(Dataset entries)
--
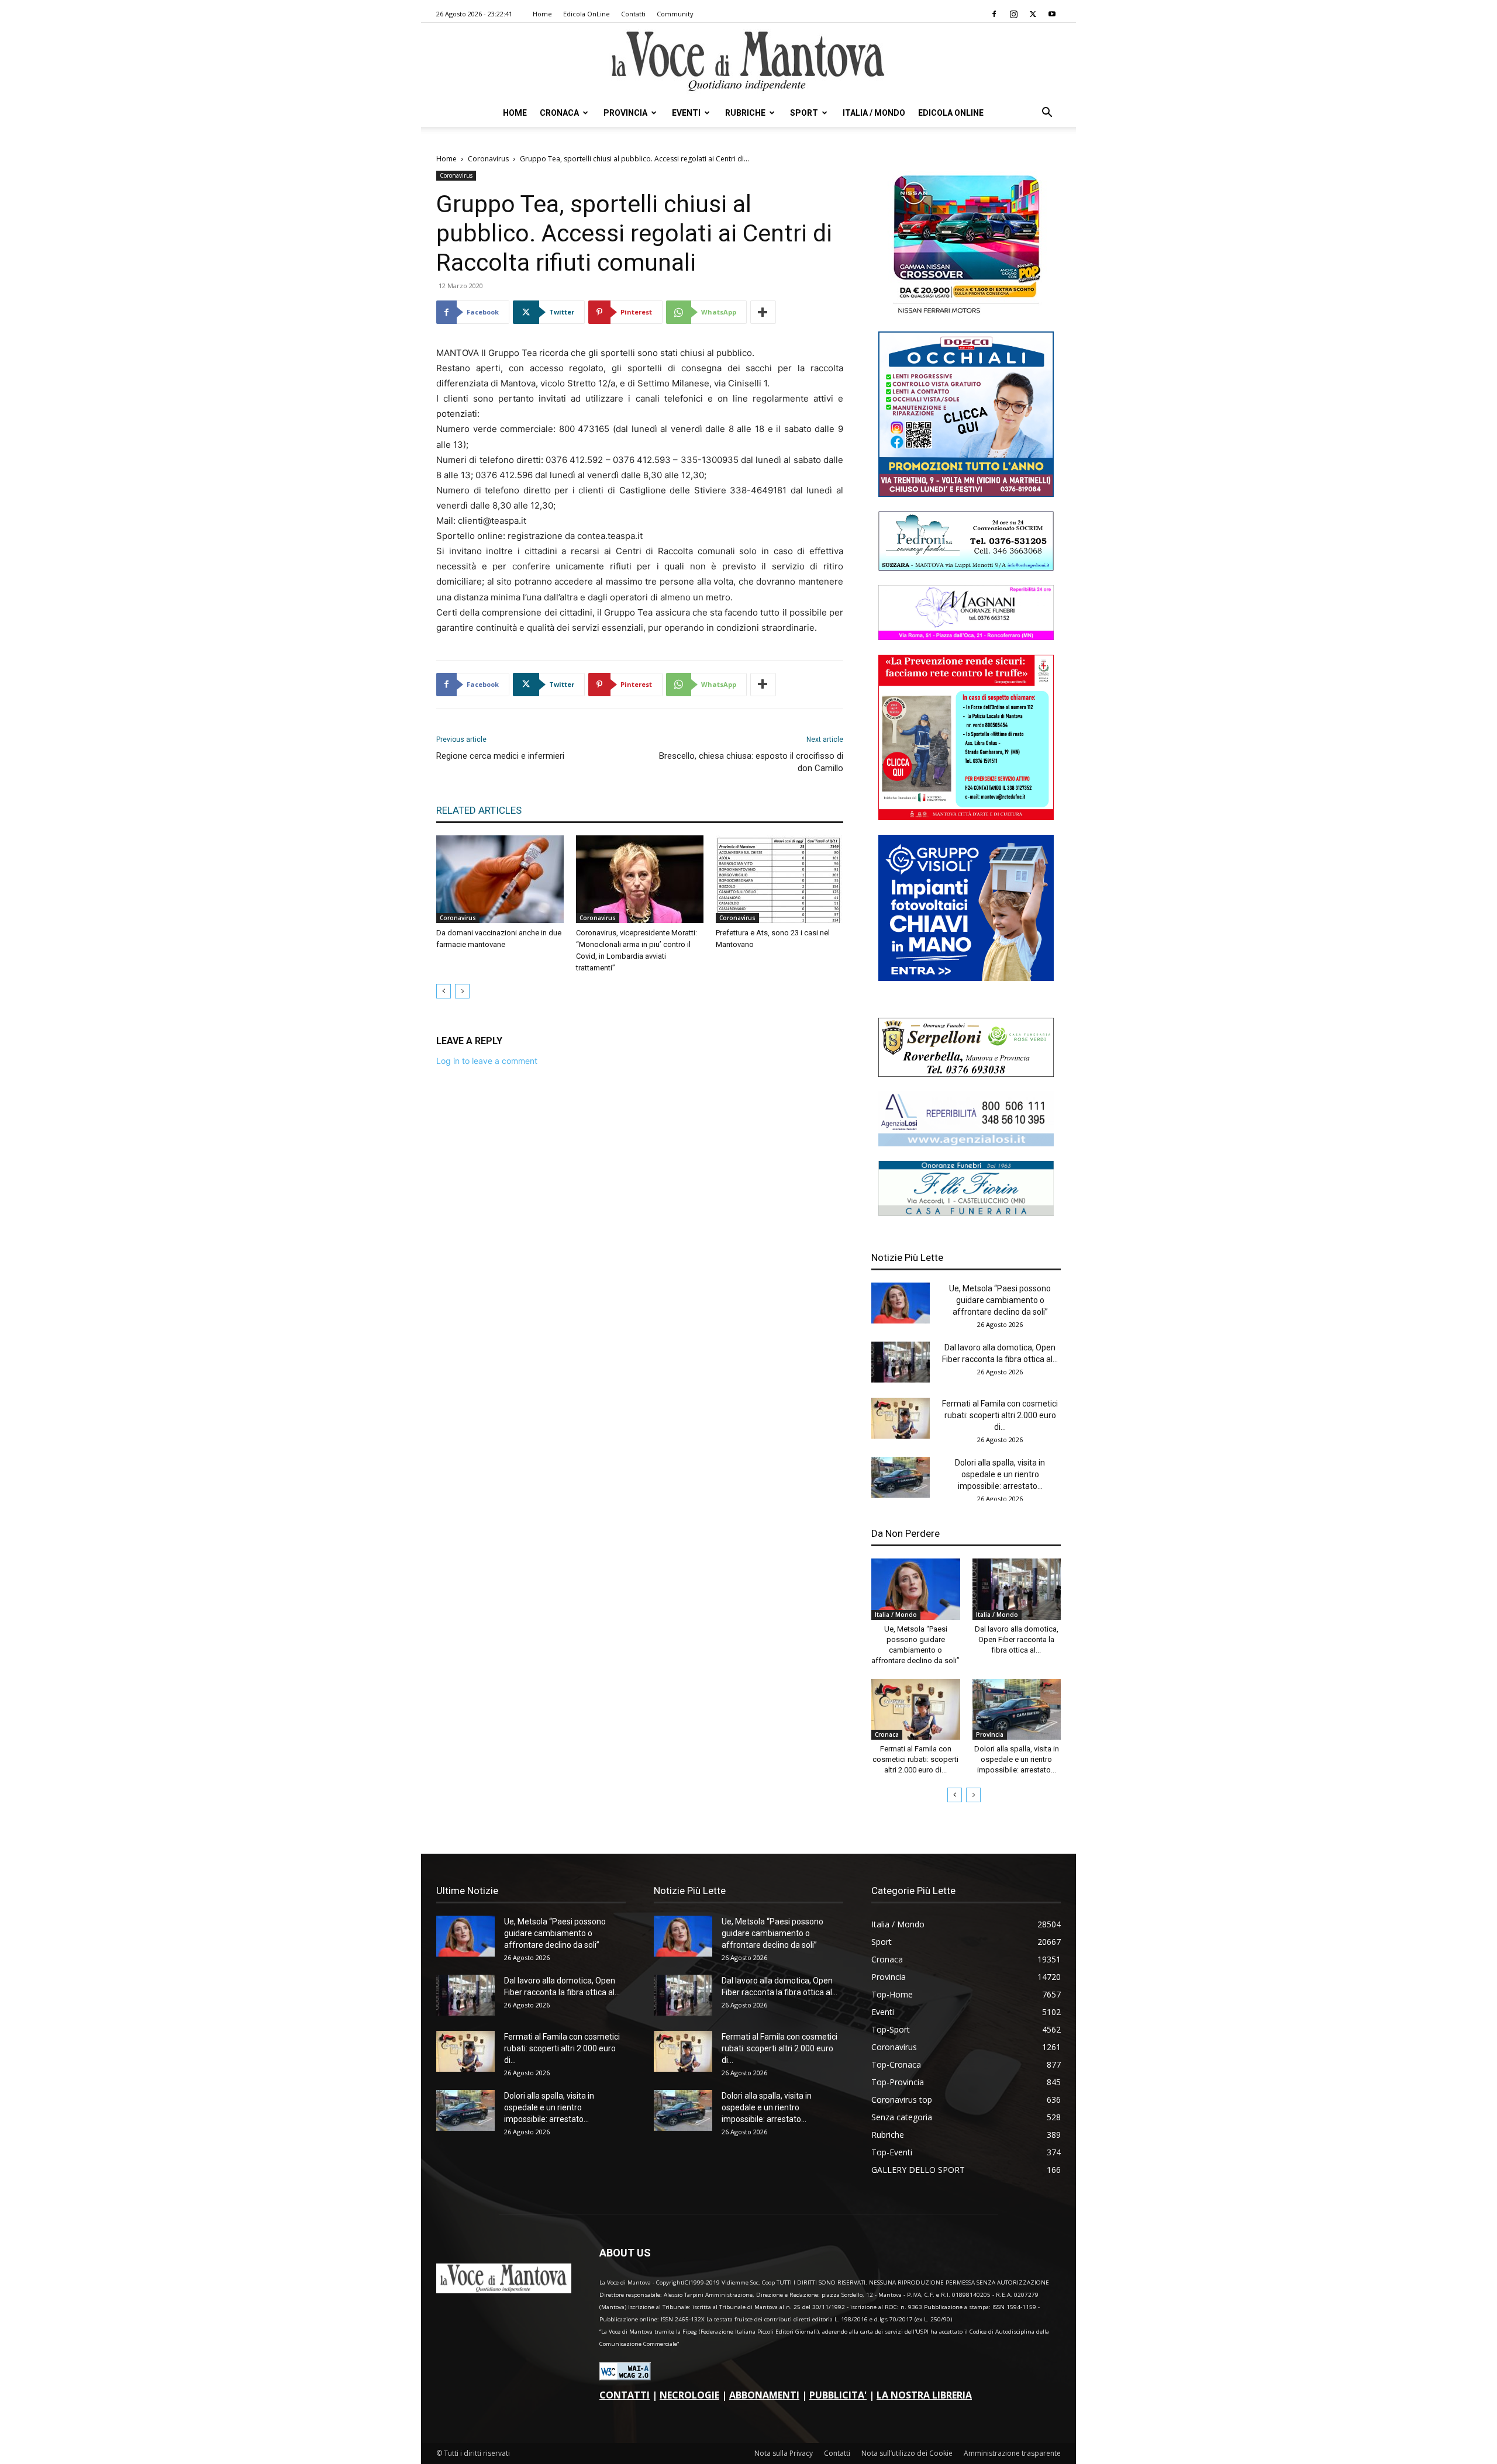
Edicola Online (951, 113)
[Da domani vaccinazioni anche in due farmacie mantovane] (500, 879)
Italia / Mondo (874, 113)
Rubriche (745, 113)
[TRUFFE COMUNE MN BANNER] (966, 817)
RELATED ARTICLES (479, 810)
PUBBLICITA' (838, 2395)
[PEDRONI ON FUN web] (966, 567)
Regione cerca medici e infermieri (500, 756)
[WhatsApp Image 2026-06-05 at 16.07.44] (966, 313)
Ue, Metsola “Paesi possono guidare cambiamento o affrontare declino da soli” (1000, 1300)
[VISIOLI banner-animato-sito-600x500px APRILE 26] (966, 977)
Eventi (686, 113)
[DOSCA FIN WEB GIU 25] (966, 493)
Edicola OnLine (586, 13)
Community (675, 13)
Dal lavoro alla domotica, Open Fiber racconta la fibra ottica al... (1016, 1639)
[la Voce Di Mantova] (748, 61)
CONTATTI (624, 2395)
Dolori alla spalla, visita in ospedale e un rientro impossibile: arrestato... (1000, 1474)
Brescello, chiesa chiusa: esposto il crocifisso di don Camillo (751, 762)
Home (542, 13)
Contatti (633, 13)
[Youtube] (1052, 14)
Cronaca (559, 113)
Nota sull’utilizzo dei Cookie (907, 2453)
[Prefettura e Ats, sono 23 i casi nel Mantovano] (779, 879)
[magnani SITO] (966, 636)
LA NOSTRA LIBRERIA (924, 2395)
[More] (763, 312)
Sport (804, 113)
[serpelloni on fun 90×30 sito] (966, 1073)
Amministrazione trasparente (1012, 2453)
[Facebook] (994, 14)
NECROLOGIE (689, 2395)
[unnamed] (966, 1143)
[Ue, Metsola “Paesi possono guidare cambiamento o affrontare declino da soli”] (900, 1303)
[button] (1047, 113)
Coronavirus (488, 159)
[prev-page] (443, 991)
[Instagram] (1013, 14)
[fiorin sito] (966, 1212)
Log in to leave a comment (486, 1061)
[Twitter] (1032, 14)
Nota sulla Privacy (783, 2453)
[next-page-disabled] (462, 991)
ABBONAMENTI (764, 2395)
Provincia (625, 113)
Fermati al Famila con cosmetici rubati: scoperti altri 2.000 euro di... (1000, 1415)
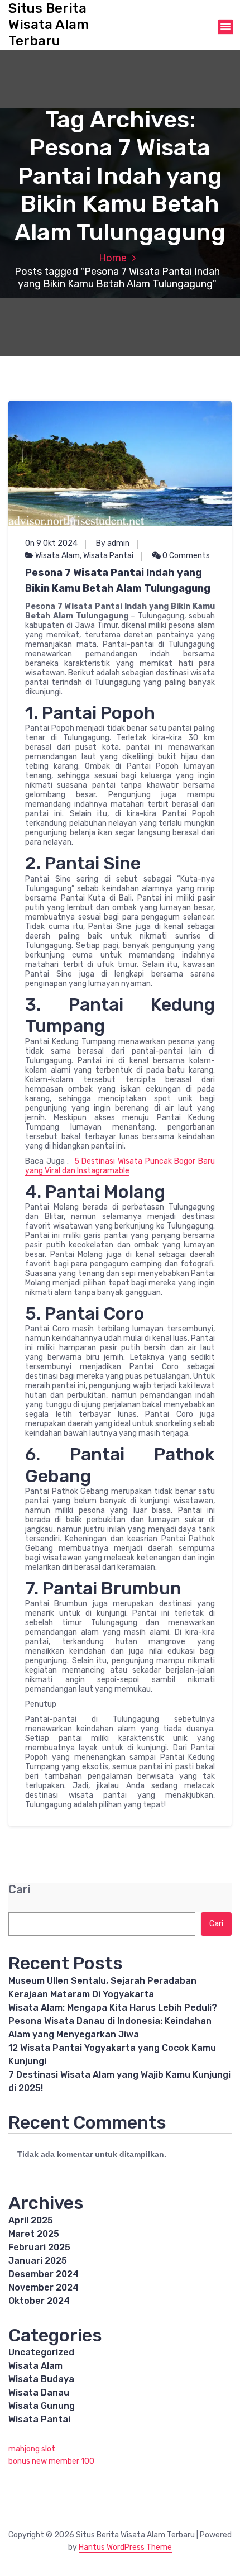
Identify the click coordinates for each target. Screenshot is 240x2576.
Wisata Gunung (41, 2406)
--
▶ TASK:
Give only the number of lines above holding "affrontare".

▶ TASK OUTPUT:
2